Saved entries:
----------------------------------------
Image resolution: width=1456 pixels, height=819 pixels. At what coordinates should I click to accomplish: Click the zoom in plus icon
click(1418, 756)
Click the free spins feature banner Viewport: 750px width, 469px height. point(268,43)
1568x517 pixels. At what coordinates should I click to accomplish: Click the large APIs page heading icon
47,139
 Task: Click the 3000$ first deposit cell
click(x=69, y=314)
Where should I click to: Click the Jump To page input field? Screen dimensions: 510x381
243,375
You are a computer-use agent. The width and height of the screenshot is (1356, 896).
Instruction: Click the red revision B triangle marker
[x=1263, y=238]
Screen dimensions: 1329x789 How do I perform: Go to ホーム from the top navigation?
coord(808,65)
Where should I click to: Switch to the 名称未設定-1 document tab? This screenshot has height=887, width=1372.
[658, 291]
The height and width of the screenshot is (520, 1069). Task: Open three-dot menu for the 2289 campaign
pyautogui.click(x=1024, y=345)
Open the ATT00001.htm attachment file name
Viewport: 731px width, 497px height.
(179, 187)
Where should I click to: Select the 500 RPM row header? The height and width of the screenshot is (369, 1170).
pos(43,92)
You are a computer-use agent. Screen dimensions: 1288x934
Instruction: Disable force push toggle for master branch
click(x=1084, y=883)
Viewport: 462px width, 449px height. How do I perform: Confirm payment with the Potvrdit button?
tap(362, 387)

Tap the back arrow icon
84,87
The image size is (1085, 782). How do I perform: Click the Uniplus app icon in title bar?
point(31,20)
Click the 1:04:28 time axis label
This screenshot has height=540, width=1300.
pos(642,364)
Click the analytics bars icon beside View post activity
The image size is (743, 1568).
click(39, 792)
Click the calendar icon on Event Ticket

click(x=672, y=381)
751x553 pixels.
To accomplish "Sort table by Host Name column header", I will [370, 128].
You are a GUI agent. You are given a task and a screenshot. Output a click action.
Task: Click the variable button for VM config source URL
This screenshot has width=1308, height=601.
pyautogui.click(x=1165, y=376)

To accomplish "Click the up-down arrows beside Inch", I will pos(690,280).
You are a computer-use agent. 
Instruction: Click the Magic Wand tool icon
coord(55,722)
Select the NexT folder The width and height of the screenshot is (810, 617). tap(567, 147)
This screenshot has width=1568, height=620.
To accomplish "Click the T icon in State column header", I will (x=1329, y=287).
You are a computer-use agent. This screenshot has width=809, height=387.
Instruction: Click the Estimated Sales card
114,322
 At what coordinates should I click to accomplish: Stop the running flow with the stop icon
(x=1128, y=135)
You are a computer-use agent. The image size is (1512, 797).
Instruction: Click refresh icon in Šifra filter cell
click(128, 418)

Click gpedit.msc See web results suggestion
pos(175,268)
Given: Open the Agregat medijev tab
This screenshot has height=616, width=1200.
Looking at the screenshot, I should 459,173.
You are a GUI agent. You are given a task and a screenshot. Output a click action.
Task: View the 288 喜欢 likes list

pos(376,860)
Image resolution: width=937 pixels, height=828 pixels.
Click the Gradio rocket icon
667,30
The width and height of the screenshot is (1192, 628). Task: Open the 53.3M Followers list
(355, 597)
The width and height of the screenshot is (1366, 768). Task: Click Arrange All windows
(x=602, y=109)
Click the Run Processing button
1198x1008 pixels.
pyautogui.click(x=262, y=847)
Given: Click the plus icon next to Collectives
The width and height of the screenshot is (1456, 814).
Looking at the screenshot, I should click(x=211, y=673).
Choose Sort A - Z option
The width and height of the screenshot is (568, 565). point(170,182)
----------------------------------------
What needs to be done:
In the data above, find the line with "Open the ATT00001.htm attachment file name" and the line with "You are a computer-use agent. Screen". Retype both, plus every line between them, exactly.

Solved problem:
Open the ATT00001.htm attachment file name
Viewport: 731px width, 497px height.
(179, 187)
Where should I click to: Select the 500 RPM row header? The height and width of the screenshot is (369, 1170).
pos(43,92)
You are a computer-use agent. Screen dimensions: 1288x934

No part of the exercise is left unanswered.